I live in an area that has high property taxes. There are additional taxes charged by the school district. I moved here deliberately and am happy to pay them. My children will go to a public school that is known nationally and has name recognition with major universities. A full 85% of the 3,000+ students are university bound. The average across the state is closer to 25% of students in a high school.
It works like this: High property taxes, especially school district taxes, generally correlate to a desirable school district. Those who live there vote the higher tax rates in to improve the schools. Local public schools are one of the most important factors in home values. People who value education and family want to live there, so they pay accordingly. Despite the "housing slump" home in my area are still gaining in value and sell in less than a week thanks to the schools. This is not true only a few miles in any direction.

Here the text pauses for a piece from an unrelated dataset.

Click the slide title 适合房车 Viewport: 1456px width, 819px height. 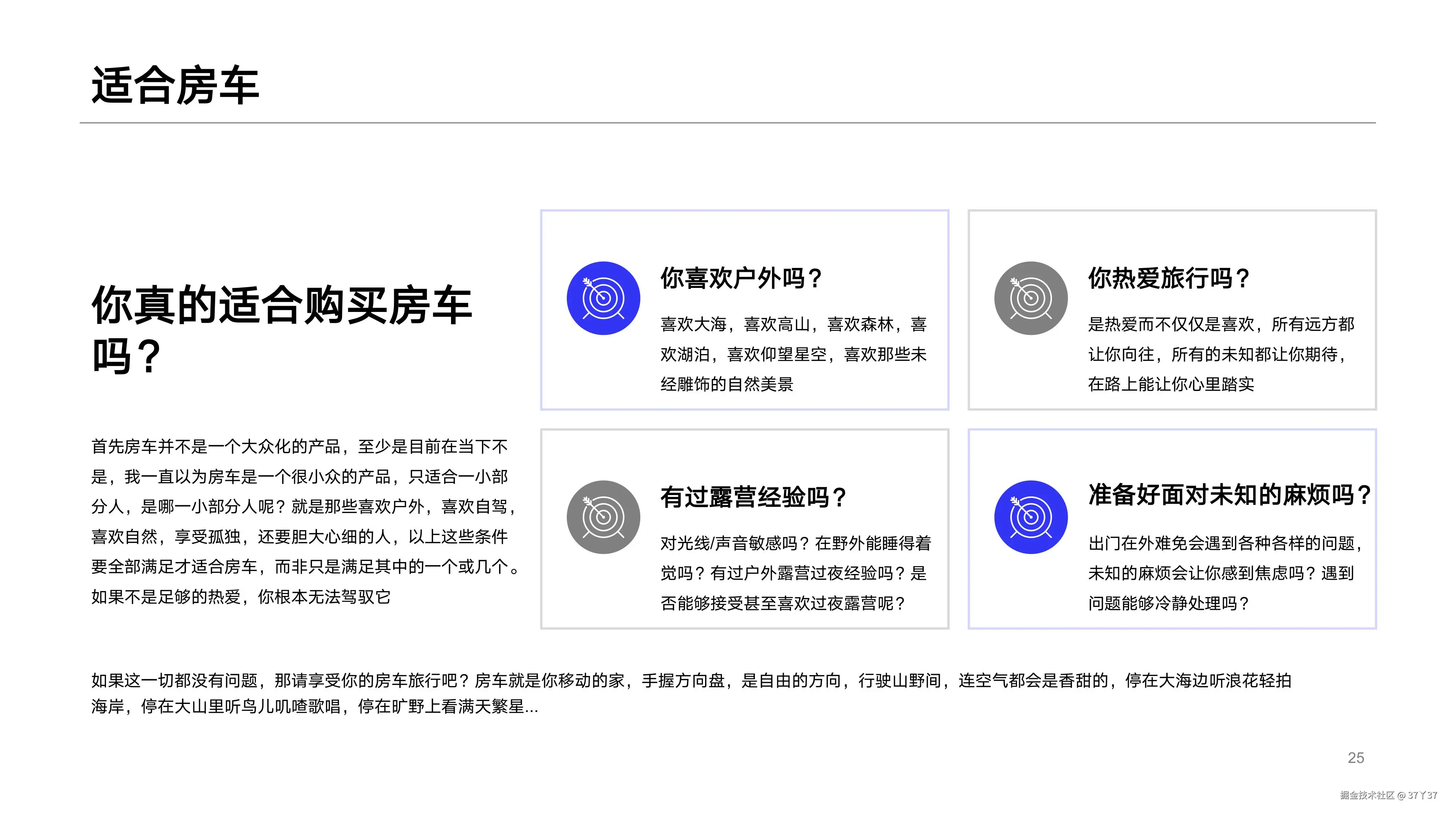click(x=175, y=86)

If you don't have kids, and don't want to pay for a powerful school district, don't live in one. Of course, you can expect your neighbors to be childless (which is probably desirable to those who don't understand children) or to be the kind of parents who have no clue as to how, don't have the means or don't have the desire to provide the best education for their children. BTW - in most areas, private school teachers are less qualified than public school teachers, you can thank the government for that one as well.
The quality of public schools has some to do with the quality of teachers, but much more to do with the quality of parents. If the parents of students within the school demand excellent teaching - it happens. If they can't get their shit together to find a "good" school with "good" teachers, teachers will do the best they can or do enough to get by since it must be good enough to satisfy the parents and other adults who have no clue how public schools really work.
Schools are a business that can not reject a single piece of inventory - no matter how flawed it is. Public schools are one of the few institutions that have this requirement and they do the best they can. The quality of the school is a product of parental support, "raw materials" and funding to meet all of the demands of the government and parents. If parents make demands they are usually pretty good about paying for them, i.e. higher property taxes.
The rest of your property taxes I know relatively little about, but I know a bit about how public schools work.
Oh, and my children don't cry in restaurants either. Again - look to the parents and the quality of parenting in the area you're in.